Exercise passage
= Anna Muggen =

Anna Jansdochter Muggen (d. 1608) was a Dutch woman and one of the last victims of the witch trials in the Netherlands.

== Biography ==
At the time of her prosecution in, Anna Muggen lived in Gorinchem, Holland. She was recently widowed, as her husband had died while fighting in the Eighty Years' War. Following his death, she began to behave erratically and exhibited depressive symptoms.

In May 1608, Muggen argued with a cobbler over his prices, uttering remarks that the cobbler interpreted as curses. The cobbler reported her for witchcraft, and she was arrested shortly afterwards on suspicion of making a pact with Satan.

Muggen freely confessed to all six charges raised against her, and voluntarily testified that the Devil gave her 200 guilders in return for each person she cursed. However, she also accused another local woman of conspiring with her. After Muggen was sentenced to death, local religious ministers successfully convinced the secular authorities to spare Muggen's alleged co-conspirator.

Required actions
a. Answer these questions about the Anna Muggen article, one per line:
(i) How did Muggen's husband die?
(ii) What did Muggen argue with the cobbler about?
(iii) How much did Muggen say the Devil gave her for each person she cursed?
b. Write the next few sentences of the Anna Muggen article, picking up after its final sentence.

Collected data entries

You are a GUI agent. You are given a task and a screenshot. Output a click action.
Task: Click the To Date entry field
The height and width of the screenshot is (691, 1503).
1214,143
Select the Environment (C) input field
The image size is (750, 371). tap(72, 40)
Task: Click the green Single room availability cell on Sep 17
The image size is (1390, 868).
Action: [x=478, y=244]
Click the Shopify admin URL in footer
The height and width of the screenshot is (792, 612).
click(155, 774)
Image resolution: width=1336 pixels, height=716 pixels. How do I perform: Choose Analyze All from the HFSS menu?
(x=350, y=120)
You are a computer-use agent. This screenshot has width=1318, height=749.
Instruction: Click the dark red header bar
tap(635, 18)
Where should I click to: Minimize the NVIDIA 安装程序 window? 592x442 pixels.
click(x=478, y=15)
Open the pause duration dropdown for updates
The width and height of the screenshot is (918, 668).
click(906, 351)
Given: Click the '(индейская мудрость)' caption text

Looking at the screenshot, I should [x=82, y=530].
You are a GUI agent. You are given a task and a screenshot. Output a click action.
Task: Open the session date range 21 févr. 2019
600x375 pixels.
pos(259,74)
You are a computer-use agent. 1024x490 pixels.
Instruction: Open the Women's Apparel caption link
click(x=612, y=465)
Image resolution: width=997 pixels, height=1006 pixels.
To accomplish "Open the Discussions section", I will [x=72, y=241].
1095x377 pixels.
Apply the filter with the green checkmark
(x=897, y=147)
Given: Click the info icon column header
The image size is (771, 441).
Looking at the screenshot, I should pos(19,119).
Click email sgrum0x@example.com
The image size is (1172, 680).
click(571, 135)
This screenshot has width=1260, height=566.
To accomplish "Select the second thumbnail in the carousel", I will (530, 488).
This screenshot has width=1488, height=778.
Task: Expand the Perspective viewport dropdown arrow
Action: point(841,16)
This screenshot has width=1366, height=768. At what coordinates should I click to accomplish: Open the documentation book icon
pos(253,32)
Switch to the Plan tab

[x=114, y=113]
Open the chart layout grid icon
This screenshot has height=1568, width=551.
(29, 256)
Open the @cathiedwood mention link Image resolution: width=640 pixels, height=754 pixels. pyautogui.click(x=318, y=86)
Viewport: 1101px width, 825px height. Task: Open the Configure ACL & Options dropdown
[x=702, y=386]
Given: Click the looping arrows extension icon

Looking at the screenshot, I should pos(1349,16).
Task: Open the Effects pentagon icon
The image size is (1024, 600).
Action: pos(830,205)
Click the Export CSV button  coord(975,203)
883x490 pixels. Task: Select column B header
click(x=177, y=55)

Task-by-task answers
a.
(i) He died while fighting in the Eighty Years' War.
(ii) His prices.
(iii) 200 guilders.

b.
Following a speedy trial, Muggen was strangled to death, with her body burnt at the stake in Gorinchem's market square. She is sometimes erroneously referred to as the last Dutch person executed for witchcraft, though her case was followed by prosecutions including the 1610 Bredevoort witch trials.

==Legacy==

=== In folklore ===
According to local legend, she used her last words to curse Gorinchem with eternal rain. Rain began to fall just as her pyre was set alight, causing bystanders to disperse. Local folklore also provides that Muggen haunts the market square where she died.

=== In music ===
The 2024 song "Anna's Woe" by Dutch metal band Officium Triste is based on Muggen's case.